» REQUIRED WORK: In the material below, from the start through the line containing "Action: click(x=940, y=84)", replace "channel" with "input" and leave everything else unchanged. Omit the pictures from your answer.

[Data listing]
▬▬▬▬▬▬
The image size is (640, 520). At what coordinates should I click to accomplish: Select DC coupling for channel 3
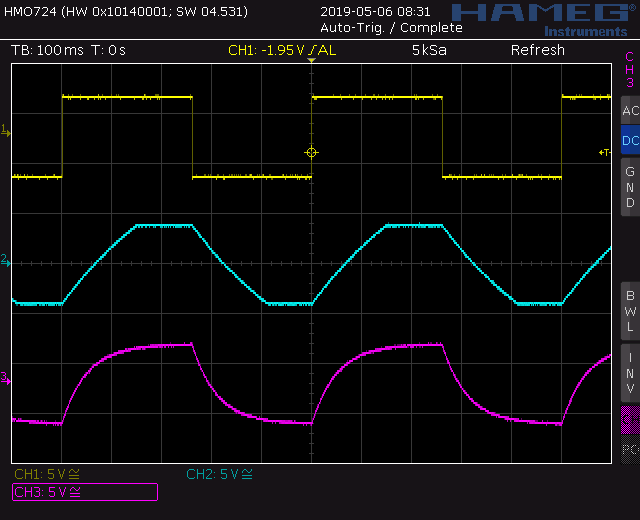coord(629,141)
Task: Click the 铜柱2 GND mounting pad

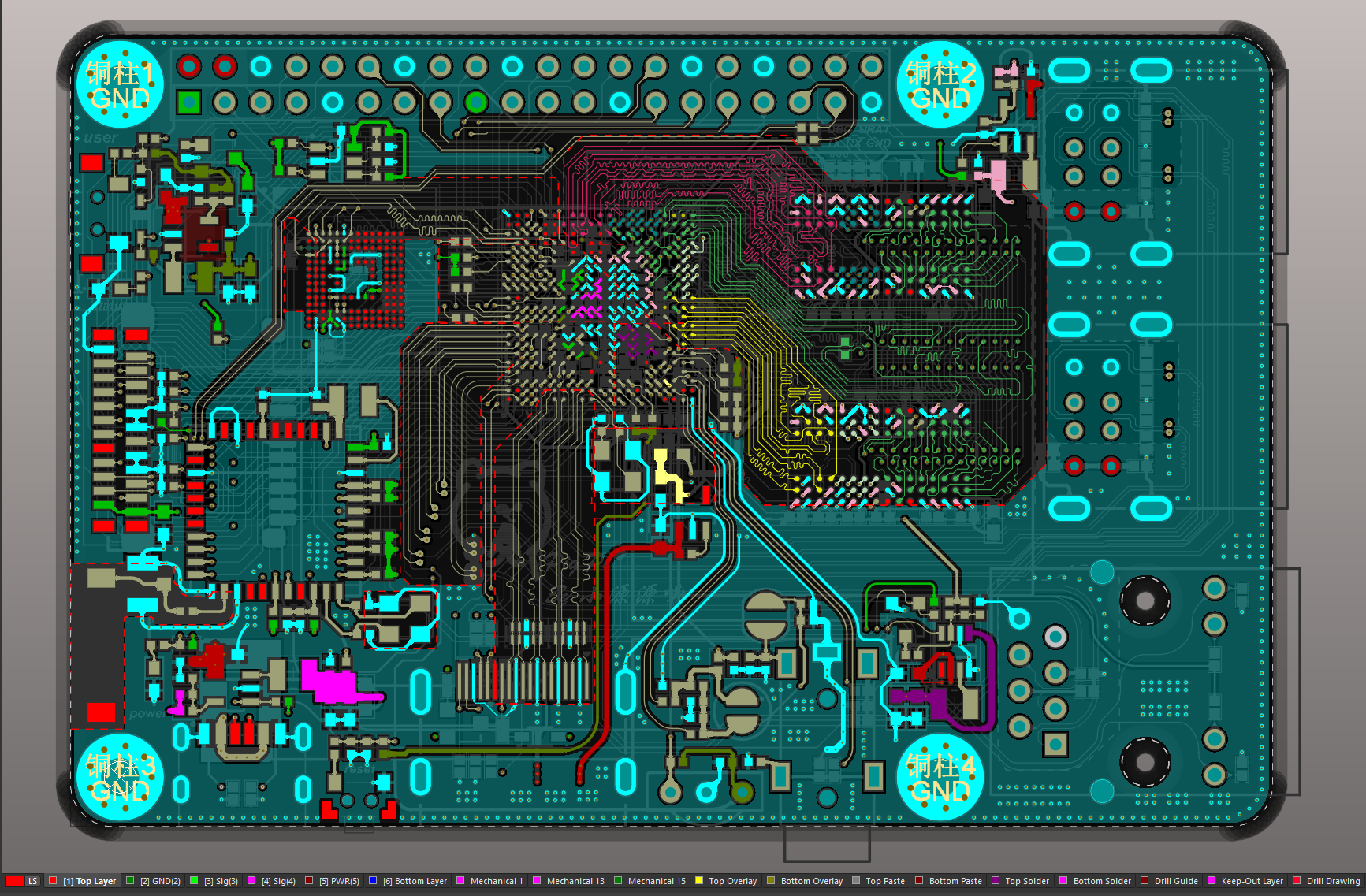Action: click(x=940, y=84)
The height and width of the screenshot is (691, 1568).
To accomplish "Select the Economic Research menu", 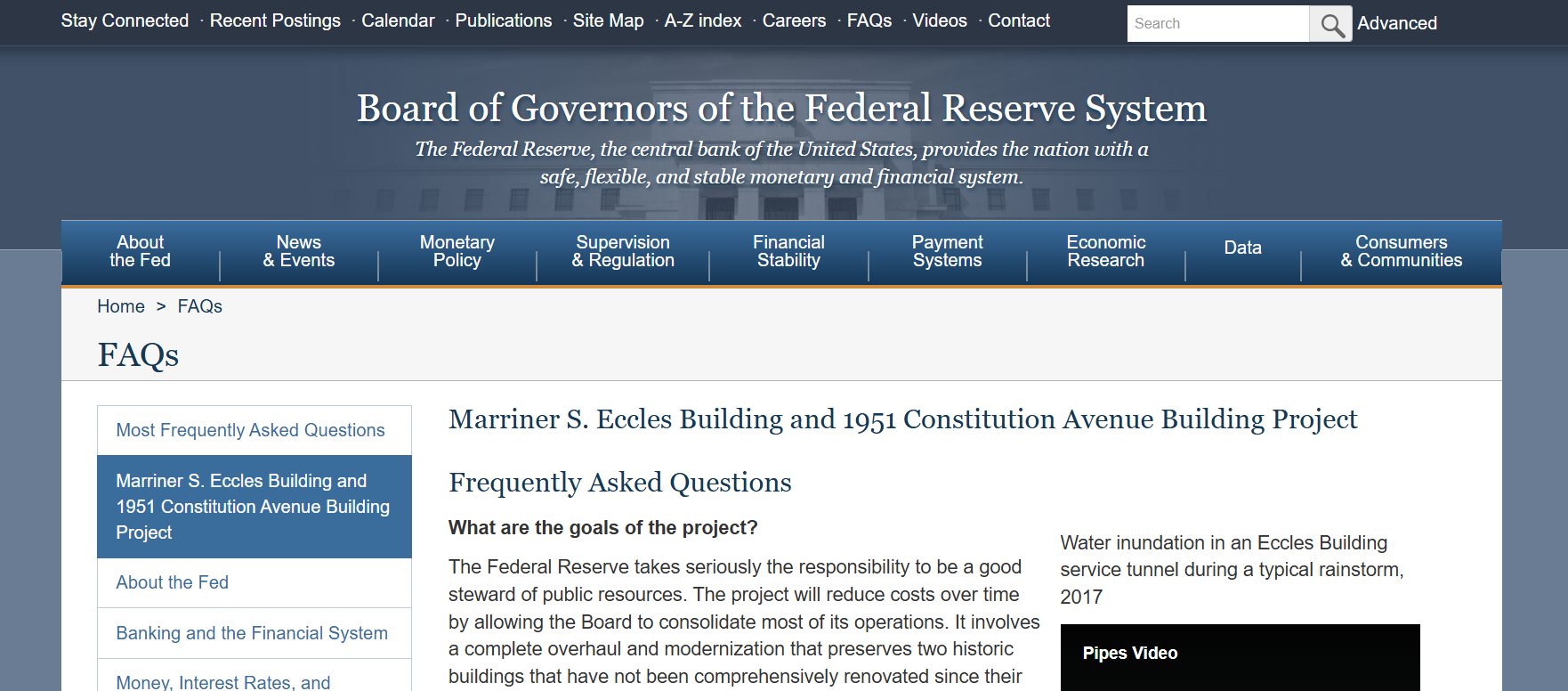I will click(x=1105, y=252).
▬▬▬▬▬▬
» FULL RESPONSE:
The image size is (640, 520). At what coordinates should I click to accomplish: Select DC coupling for input 3
coord(629,141)
Task: Click the 铜柱2 GND mounting pad

Action: click(x=940, y=84)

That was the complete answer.